In trade finance, Distributed Registry Technology (TRD) underlying cryptocurrency may allow documentary evidence to be attached directly to financial transactions, thereby reducing the risk of human error or operation.

But the risks of virtual coins must be resolved before they reach their potential. Many of these risks are related to the anonymity of cryptocurrency. Although the path of a cryptocurrency on the open and decentralized and open distribution network of the registry is transparent, not the same can be said about the current property of the token and what it was used for.Alex Milcev_EY Romania

Anonymity is incompatible with current laws and global regulatory trends and that calls for more transparency to prevent money laundering, tax avoidance and other criminal activities. If governments can not see a transaction, they can not identify the avoided taxes.

Anonymous character also puts major financial institutions in a difficult situation. New laws tightening liability rules for large companies, such as banks and accounting firms, could impact the availability of financial institutions to accept or transfer virtual coins.

The EU and UK Money Laundering Prevention Directives and the Criminal Finance Act require financial institutions to ensure that they do not carry out any transaction related to criminal activities. Even the “non-confirmation” that charges were paid on cryptocurrencies transferred to a bank could be considered as a facilitation of criminal activity.

The 5th Anti-Money Laundering Directive, published in July 2018, is a first regulatory step. The Directive defines for the first time the virtual currency as a virtual representation of the value that is not issued or guaranteed by a central bank or public authority is not necessarily attached to a legally established currency and does not possess a legal status of currency or money.
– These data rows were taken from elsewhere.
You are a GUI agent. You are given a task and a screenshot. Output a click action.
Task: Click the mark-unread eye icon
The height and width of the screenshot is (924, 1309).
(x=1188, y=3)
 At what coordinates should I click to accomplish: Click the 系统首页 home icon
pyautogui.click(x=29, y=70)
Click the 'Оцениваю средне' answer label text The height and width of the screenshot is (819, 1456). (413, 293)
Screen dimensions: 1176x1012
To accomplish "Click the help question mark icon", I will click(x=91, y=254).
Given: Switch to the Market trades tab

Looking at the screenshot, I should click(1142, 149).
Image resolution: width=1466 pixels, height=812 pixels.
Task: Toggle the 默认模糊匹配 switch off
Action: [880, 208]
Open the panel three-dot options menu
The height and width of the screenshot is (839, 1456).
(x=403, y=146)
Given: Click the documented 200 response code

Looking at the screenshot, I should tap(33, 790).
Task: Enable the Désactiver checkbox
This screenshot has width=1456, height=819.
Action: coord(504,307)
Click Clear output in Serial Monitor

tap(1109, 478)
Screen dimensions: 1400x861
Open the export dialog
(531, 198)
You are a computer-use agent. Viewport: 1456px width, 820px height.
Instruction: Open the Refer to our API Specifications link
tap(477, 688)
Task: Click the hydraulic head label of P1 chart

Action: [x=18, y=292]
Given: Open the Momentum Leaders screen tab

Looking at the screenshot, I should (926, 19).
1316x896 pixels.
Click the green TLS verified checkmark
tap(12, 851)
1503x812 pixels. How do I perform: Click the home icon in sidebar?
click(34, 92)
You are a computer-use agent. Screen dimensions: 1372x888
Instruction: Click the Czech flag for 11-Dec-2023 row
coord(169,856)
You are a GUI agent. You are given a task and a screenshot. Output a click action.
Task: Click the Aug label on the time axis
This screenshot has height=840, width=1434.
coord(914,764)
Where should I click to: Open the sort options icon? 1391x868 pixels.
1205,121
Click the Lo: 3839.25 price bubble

It is accepted by natural or legal persons as a means of exchange and can be transferred, stored and transacted electronically. In addition, the application of the Directive has been extended to providers of electronic wallets and exchange services between virtual and fiat (traditional) coins. As a result, they will be required to implement Know Your Client processes, permanently monitor customer relationships, and report any suspect activity to government entities.

The call for a consistent global approach

The current lack of an international consensus on cryptocurrency (or cryptoassets) governance perpetuates differences, increases opportunities for regulatory evasion and runs counter to common reporting standards, the FATCA and intergovernmental data exchange.

A consistent global approach to virtual coins regulation is needed, using new methods tailored to this new financial instrument.

This is essentially the digital currency today. As far as the benefits are concerned, an MDBC would be much superior to alternative digital coins (MDAs), such as Bitcoin. MDAs do not work well as a stock repository: prices are too volatile, protection against illegal access is too weak, and support is non-existent.

By comparison, the central bank’s currency is the core deposit. TRD is the current key competitive advantage that MDAs have and is something the central banks can and will buy. Research by EY and Cambridge University shows that 63 percent of central banks and 69 percent of other public sector institutions (AISP) are experiencing TRD protocols.